Why do people living in poverty often demonstrate behaviors that perpetuate poverty? One recent account (Shah et al. 2012) proposes that scarcity (including financial scarcity) changes how people allocate attention, leading to greater focus on the scarce resource itself at the cost of attention to other information. This phenomenon has been dubbed the “tunneling effect”. In their influential study, Shah et al. (2012) ostensibly demonstrated both the positive and negative effects of tunneling. In a video game, “poor” participants, who were endowed with fewer shots to clear targets, used their shots more efficiently than “rich” participants. However, poor participants also frequently borrowed shots from future rounds at high interest rates, which rich participants did not. According to the tunneling account, poor participants failed to realize how counterproductive their borrowing was because they were so focused on using their shots efficiently.
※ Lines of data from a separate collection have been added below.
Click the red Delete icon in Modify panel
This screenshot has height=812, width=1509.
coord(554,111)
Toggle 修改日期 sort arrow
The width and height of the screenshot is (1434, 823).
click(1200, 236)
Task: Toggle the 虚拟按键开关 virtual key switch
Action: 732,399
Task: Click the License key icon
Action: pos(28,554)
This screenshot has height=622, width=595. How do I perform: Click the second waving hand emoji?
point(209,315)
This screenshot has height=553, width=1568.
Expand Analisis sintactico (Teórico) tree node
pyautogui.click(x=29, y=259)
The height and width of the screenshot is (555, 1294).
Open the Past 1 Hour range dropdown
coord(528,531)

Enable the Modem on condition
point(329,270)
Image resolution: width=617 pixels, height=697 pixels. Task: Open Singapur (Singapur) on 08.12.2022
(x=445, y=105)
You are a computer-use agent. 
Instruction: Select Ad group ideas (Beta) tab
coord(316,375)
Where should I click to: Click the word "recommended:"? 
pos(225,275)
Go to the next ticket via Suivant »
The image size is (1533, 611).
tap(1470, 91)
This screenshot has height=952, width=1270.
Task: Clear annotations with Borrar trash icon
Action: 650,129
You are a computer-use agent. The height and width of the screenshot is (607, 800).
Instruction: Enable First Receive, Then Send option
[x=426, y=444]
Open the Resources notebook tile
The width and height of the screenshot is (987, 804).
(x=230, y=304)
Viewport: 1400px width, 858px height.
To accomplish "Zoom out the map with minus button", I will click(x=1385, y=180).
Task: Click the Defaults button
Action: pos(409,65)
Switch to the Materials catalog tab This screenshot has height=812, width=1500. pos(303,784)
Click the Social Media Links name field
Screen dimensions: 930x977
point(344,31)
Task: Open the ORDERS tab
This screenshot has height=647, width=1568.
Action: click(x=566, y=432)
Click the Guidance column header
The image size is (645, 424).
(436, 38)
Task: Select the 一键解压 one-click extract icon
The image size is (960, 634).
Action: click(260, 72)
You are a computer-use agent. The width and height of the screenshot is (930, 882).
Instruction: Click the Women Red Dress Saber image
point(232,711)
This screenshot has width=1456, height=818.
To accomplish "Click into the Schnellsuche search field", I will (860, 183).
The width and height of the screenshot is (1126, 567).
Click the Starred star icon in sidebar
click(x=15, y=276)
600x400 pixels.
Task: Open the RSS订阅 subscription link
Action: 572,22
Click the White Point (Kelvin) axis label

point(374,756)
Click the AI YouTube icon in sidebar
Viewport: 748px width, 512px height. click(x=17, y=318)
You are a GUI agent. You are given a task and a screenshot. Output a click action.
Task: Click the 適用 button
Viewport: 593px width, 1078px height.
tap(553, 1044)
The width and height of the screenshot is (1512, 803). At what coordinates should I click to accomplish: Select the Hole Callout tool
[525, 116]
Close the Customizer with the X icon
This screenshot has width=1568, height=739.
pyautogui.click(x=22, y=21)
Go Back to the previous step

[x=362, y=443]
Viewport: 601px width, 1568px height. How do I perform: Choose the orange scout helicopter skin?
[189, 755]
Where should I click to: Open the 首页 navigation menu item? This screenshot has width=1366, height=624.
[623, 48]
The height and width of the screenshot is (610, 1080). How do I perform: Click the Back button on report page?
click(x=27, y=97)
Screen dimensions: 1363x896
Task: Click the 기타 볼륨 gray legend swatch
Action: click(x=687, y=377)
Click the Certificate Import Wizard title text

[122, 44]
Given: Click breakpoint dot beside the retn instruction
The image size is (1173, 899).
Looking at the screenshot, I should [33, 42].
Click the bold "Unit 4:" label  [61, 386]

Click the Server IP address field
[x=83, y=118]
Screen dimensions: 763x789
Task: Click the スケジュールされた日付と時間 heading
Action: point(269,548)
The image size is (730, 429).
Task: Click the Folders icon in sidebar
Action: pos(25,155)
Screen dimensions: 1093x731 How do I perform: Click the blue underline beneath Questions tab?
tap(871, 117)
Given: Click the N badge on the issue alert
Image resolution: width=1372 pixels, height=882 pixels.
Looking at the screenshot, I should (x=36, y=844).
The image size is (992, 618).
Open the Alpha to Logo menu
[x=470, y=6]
This study provides a re-analysis of Shah et al. 2012 (Study 1) and an online experiment reinterpreting the notion of tunneling in the literature on scarcity (Study 2).
Study 1 reanalyzed the data from the original study of Shah et al. (2012) and their replication (Shah et al., 2019), which are publicly available online. Study 2 uses an adapted version of the “Angry Blueberry” game, used in prior studies (including Shah et al. 2012) investigating the tunneling effect created by scarcity. This adapted version of the game is specifically designed such that it allows us to measure behavioral effects (e.g., efficiency in dealing with resources). The study aimed to further validate the experimental paradigm by testing it with a sample of 174 online participants via Amazon’s MTurk.
In Study 1, the researchers show that although “poor” participants borrowed more shots from future rounds than “rich” participants in absolute terms, this was because poor participants were far more likely to encounter situations in which they could borrow. When analyzing borrowing behavior in relative terms, poor participants actually borrowed less frequently than rich participants. In Study 2, the researchers adapted Shah et al.’s task but held the frequency with which poor and rich participants faced economic decisions outside of the “attentional tunnel” constant. The researchers found that under these conditions, scarcity led to greater focus, but crucially, this did not come at a cost. In contrast, poor participants were actually more rational in their decision-making than rich. Together, these studies open new questions into whether poverty-reinforcing behaviors, like overborrowing, can be explained by attentional neglect.